Motivation des arrêts : censure d’une cour d'appel qui, après avoir constaté la faute d'une banque, écarte sans justification le lien de causalité qu'elle avait implicitement admis (Cass. com. 2003)
La Cour de cassation a censuré une cour d'appel qui, après avoir reconnu la faute contractuelle d'une banque et ordonné une expertise pour les dommages, a ensuite écarté le lien de causalité sans justification. Cette contradiction équivaut à un défaut de motivation, privant la décision de base légale.
Points clés
- Une cour ne peut se contredire en admettant une faute puis en écartant le lien de causalité sans nouvelle justification.

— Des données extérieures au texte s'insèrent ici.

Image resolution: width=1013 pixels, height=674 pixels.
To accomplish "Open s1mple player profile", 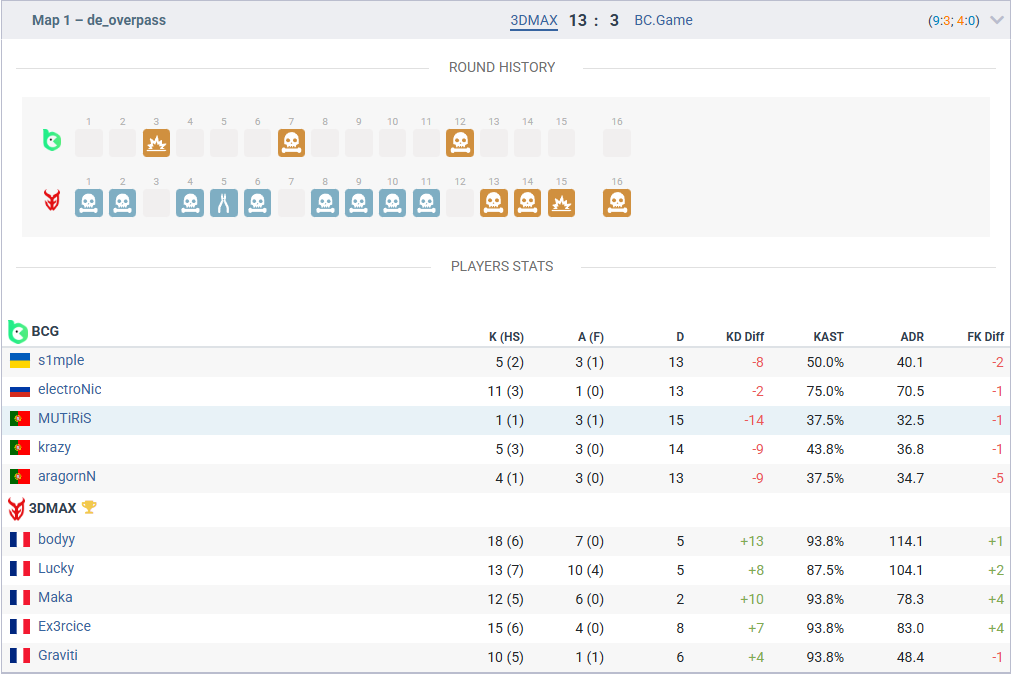I will 61,360.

- La contradiction des motifs équivaut à un défaut de motivation, entraînant la cassation de la décision.
- Le revirement d'une décision sur le lien de causalité nécessite une justification pertinente et nouvelle.
Résumé
La Cour de cassation a annulé un arrêt d'une cour d'appel pour défaut de motivation. La cour d'appel avait initialement constaté la faute contractuelle d'une banque – pour non-délivrance de fonds promis – et ordonné une expertise pour chiffrer les dommages. Cependant, dans son arrêt au fond, elle a écarté l'essentiel de l'indemnisation, arguant que le lien de causalité direct n'était pas prouvé. La Cour Suprême a jugé que cette démarche était contradictoire. Une juridiction ne peut, sans priver sa décision de base légale, admettre le principe de la responsabilité et ses conséquences, puis le rejeter sans fournir de justification nouvelle et pertinente à ce revirement. Une telle contradiction dans les motifs est assimilée à leur absence et justifie la cassation de la décision.
Texte
Encourt la cassation pour défaut de motivation l'arrêt d'une cour d'appel qui, après avoir constaté la faute contractuelle d'une banque dans une décision avant dire droit – consistant en la non-délivrance des fonds promis – et ordonné une expertise pour en chiffrer les conséquences dommageables, écarte dans son arrêt au fond l'essentiel de l'indemnisation au motif que le lien de causalité direct ne serait finalement pas prouvé. Pour la Cour Suprême, en statuant ainsi, la juridiction d'appel se contredit. Elle ne peut, sans priver sa décision de base légale, d'abord admettre le principe de la responsabilité de la banque et ses conséquences pour ensuite le rejeter sans fournir de justification nouvelle et pertinente à ce revirement. Une telle contradiction dans les motifs, qui équivaut à leur absence, justifie la censure.